» Given text

#####

Medical schools are increasingly emphasizing early clinical exposure for their medical students.
While the traditional medical education format — in which the basic sciences are taught during the first two years, and clinical rotations are stressed during the latter two — are still generally followed, many schools provide their students with exposures to the hospital or clinical settings much earlier in their medical education.
For example, just two months into a first year, you have already spent two weeks in the university hospital rotating through various core specialties.
Is so early a clinical exposure really worth it?
After all, you have barely begun to learn any of the basic sciences expected of a future physician.
Oftentimes you found yourself not knowing what the doctors were talking about or only making sense of some parts of a diagnosis.
Without having taken anatomy, you spent a half-day looking at ultrasound images and another half day in the operating room watching a surgeon performing a partial nephrectomy; you couldn’t orient youself to where in the body he was cutting.
After all, this early into your medical education, you hardly knew what side of the body the spleen was on.
However, even though you were lost most of the time, those dizzying two weeks you spent in the hospital was an experience you would not want to trade for any other.

#####

» Input data

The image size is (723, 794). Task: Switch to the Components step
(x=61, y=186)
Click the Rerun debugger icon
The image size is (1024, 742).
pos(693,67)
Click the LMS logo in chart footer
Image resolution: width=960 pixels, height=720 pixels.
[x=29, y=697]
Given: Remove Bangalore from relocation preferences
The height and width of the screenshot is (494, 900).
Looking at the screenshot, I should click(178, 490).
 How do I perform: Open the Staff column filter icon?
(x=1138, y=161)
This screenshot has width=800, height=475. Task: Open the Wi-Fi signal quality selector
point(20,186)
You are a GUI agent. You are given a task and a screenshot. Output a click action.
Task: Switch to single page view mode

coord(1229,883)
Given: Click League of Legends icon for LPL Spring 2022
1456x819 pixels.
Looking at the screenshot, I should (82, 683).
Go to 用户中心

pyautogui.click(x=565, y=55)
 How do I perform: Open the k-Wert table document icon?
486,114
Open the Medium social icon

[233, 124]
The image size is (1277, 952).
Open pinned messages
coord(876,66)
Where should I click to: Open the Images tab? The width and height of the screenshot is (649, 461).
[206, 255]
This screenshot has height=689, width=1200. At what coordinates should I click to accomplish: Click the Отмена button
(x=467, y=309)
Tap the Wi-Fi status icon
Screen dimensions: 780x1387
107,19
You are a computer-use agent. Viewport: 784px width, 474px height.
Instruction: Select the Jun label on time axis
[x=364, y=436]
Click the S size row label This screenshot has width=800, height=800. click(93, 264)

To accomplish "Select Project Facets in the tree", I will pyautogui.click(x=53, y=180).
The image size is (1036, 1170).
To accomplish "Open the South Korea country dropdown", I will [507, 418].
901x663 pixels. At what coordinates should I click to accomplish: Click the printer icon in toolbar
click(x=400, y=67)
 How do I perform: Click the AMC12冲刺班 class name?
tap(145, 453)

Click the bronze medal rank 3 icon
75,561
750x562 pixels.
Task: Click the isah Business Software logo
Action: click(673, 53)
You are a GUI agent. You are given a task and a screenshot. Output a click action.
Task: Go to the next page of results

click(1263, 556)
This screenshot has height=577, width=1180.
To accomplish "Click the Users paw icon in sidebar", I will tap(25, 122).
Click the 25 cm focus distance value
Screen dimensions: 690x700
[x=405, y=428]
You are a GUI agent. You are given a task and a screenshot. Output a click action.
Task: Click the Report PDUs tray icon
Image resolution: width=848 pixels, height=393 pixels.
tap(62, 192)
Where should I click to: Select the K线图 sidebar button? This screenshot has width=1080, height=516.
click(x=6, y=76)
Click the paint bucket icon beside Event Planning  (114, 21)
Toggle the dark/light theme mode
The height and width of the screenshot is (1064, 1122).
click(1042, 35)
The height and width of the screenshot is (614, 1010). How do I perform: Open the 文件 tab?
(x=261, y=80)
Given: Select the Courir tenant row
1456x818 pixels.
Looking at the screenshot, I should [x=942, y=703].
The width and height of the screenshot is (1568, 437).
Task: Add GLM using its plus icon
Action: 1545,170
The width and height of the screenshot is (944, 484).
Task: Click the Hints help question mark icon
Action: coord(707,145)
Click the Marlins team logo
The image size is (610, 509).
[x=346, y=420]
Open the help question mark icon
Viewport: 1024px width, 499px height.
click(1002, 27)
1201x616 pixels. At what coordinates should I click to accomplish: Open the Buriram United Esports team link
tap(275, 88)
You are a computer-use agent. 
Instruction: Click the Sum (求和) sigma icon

#####

» Work request
Copy out the full passage above on early clinical exposure in medical school, word for word.

» Worked solution
Medical schools are increasingly emphasizing early clinical exposure for their medical students.
While the traditional medical education format — in which the basic sciences are taught during the first two years, and clinical rotations are stressed during the latter two — are still generally followed, many schools provide their students with exposures to the hospital or clinical settings much earlier in their medical education.
For example, just two months into a first year, you have already spent two weeks in the university hospital rotating through various core specialties.
Is so early a clinical exposure really worth it?
After all, you have barely begun to learn any of the basic sciences expected of a future physician.
Oftentimes you found yourself not knowing what the doctors were talking about or only making sense of some parts of a diagnosis.
Without having taken anatomy, you spent a half-day looking at ultrasound images and another half day in the operating room watching a surgeon performing a partial nephrectomy; you couldn’t orient youself to where in the body he was cutting.
After all, this early into your medical education, you hardly knew what side of the body the spleen was on.
However, even though you were lost most of the time, those dizzying two weeks you spent in the hospital was an experience you would not want to trade for any other.